* begin Selected passage *
I still need to check that the ARM platform is not impacted by this patch. I'll land it once it's done.

gchatelet updated this revision to Diff 529581.Jun 8 2023, 6:56 AM
  • Add missing namespace for RISCV
  • Also include riscv32
lntue added inline comments.Jun 8 2023, 7:30 AM
libc/src/string/CMakeLists.txt
573

If you drop the requirement to AVX, should the compile option be -march=sandybridge instead?

gchatelet updated this revision to Diff 529858.Jun 9 2023, 2:01 AM
  • Disable non uint8_t type tests for ARM platform
gchatelet updated this revision to Diff 529866.Jun 9 2023, 2:26 AM
gchatelet marked an inline comment as done.
  • Use sandybrige with AVX

This seems to be good to go. @nafi3000 do you want to have a final look before I submit?

nafi3000 accepted this revision.Jun 9 2023, 10:11 PM
nafi3000 added inline comments.
libc/src/string/memory_utils/utils.h
157–159

nit: s/uint64_t/int64_t/ and s/uint32_t/int32_t/ in the comments.
* end Selected passage *
• Exercise tasks:
(a) Can you duplicate the review thread above word for word, starting with "nafi3000 accepted this" and going on through "in the comments."?
(b) Which diff numbers appear in the review thread above?
* begin Records *
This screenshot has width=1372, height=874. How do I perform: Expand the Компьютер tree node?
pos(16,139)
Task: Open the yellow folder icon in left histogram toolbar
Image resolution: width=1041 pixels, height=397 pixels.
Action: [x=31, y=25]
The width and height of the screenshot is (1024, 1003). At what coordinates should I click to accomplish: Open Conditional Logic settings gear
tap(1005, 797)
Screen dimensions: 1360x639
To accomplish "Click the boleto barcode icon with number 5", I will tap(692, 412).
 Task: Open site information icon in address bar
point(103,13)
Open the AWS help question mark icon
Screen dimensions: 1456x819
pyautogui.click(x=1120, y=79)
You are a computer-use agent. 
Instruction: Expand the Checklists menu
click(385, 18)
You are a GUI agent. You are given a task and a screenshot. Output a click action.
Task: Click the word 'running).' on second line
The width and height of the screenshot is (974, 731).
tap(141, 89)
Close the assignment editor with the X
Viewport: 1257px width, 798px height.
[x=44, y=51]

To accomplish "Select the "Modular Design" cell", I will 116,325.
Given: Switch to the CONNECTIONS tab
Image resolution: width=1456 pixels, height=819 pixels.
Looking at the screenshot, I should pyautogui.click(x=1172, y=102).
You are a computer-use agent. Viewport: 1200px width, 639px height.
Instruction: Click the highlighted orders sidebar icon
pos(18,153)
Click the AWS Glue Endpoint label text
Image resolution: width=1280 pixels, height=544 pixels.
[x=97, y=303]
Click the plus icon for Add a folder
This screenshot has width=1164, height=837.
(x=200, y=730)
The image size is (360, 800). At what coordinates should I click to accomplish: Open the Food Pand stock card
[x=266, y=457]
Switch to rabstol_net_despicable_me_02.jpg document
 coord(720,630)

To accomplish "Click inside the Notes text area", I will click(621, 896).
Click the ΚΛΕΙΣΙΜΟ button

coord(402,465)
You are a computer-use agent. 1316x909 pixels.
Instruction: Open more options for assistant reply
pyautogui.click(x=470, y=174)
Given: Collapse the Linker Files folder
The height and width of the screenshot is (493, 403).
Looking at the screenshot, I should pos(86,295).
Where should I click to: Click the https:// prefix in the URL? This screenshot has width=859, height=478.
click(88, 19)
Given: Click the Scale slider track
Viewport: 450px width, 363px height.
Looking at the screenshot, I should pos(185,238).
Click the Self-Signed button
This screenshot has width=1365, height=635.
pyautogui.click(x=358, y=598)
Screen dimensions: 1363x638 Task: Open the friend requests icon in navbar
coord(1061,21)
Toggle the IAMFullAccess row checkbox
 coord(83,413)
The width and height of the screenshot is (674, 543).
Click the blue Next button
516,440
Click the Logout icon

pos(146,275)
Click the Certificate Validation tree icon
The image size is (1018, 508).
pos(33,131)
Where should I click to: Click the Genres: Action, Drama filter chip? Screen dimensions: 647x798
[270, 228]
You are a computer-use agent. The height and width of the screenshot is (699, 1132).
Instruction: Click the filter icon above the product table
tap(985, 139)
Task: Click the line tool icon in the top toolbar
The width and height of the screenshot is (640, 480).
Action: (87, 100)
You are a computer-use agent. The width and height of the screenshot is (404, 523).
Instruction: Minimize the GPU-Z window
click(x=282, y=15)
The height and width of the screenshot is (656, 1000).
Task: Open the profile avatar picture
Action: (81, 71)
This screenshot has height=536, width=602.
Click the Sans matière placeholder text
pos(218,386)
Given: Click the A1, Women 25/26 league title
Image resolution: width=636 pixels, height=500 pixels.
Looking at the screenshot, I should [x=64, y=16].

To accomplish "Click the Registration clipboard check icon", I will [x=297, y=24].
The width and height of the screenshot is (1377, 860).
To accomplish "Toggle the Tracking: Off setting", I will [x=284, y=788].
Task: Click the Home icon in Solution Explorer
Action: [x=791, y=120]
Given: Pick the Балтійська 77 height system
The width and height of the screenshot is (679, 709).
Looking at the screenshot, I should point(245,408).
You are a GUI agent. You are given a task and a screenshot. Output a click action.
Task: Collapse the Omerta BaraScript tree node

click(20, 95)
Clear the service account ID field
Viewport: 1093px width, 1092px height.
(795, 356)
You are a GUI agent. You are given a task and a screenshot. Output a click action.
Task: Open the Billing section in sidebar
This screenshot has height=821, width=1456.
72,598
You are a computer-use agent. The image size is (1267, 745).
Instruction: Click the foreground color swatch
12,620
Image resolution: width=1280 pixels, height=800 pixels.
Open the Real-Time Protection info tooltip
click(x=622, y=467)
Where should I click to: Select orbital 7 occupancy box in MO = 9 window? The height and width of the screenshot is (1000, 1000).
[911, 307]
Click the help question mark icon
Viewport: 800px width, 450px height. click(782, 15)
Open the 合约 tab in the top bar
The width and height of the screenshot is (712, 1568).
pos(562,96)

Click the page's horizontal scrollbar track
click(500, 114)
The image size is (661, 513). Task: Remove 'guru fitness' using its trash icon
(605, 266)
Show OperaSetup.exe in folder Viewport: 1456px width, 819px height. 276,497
* end Records *
• The replies:
(a)
nafi3000 accepted this revision.Jun 9 2023, 10:11 PM
nafi3000 added inline comments.
libc/src/string/memory_utils/utils.h
157–159

nit: s/uint64_t/int64_t/ and s/uint32_t/int32_t/ in the comments.

(b) 529581, 529858, 529866